It's funny how boring I find my life to be, when blogging at least. It's like IF and talk about IF and cycles and medications, etc, etc. are my only way to be interesting. Otherwise I feel as if I have nothing worthwhile to write about, as if there is nothing else that would be worth reading. I feel like when I don't blog about IF, I am just replaying my days and it becomes repetitive and boring.
But...........when you aren't in the midst of medicated cycles, appointments, blood draws, and all the other amazing, fun stuff that IF and treatments consist of, you live your life. Not like infertility doesn't consume me. Oh no, I started spotting last week on CD18. On CD19 it was a bit of bright red spotting. I was depressed, but (oh yeah, here I go again with the hope word) hopeful that hey, maybe this cycle it's NOT my stupid period gearing up for a week beforehand. Maybe, just MAYBE it's implantation spotting. But, I have continued spotting since, some days it's bright red for a bit, somedays it's brown, but all in all, it's leading to the lovely end of cycle sadness that awaits me each time.

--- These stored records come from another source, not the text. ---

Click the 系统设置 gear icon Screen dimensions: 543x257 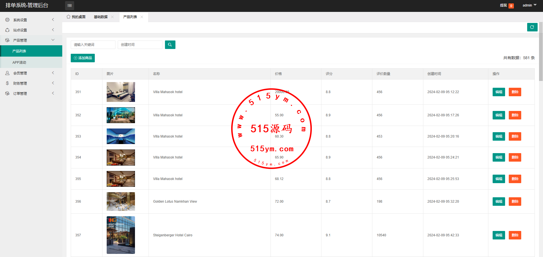pyautogui.click(x=7, y=20)
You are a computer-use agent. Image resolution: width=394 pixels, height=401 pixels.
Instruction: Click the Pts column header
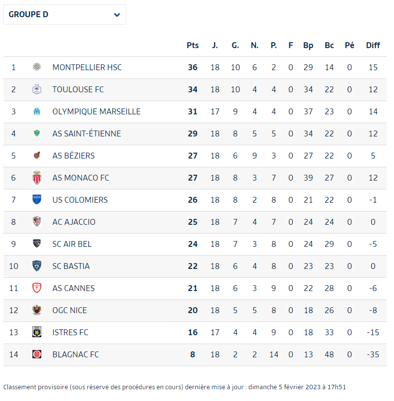(193, 45)
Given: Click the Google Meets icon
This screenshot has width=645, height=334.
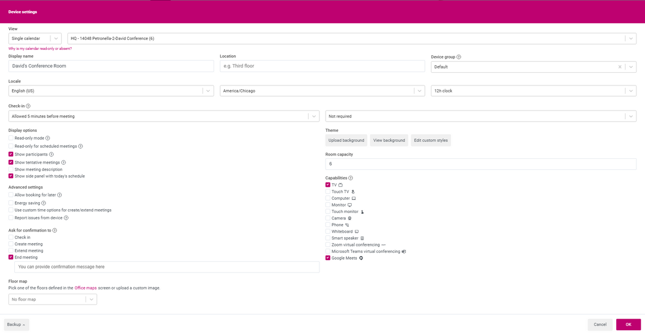Looking at the screenshot, I should 361,258.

So, yeah, there's life for you.
And lately I have been feeling slightly depressed. I called my doc last week about A's results, said they would call me back, still haven't heard anything. Today marks 4 weeks since he had his b/w done. My point here is that I am unhappy with my RE. He wants me to trust him and rely on him, but I feel like I can't. And to top it off, we gave him a ton of money and signed a stupid contract saying that he has "two years" or "4 fresh cycles, and as many frozen as can fit into that period" (in more nice, legal terms obviously) to get us pregnant. And I really feel as it it's not going to happen. He is really my only option in this area, but I wish I had done what I know a bunch of other girls do, and just found someone else, even if they are further away, and sucked it up and went to them because I liked and trusted them.
But, life is a big what if right? Who knows if things would be better.
So, yeah this has turned into a big bitch session huh?
My weekend. Right, that is what I was going to write about! The mundaneness of my life (I know, I know, I am cheerful, huh? One can only be happy for so much of the time though.....). Anyway, Friday! I left work at 12:30. Came home, laid out in the sun. Went to see Pub.lic Enem.ies. Good movie, I recommend it.
Saturday, laid in bed, laid out, went to friends for a party and to watch the fireworks. Sunday, laid in bed, went to lunch and Ta.rget and P.etSmart. Nice weekend, pretty relaxing, can't really complain.
Getting tired though, thinking about going up to bed to read. I am rereading The Pact, by Jodi Picoult. It's one of her better ones I think. So 'tis it for now. Have a lovely night!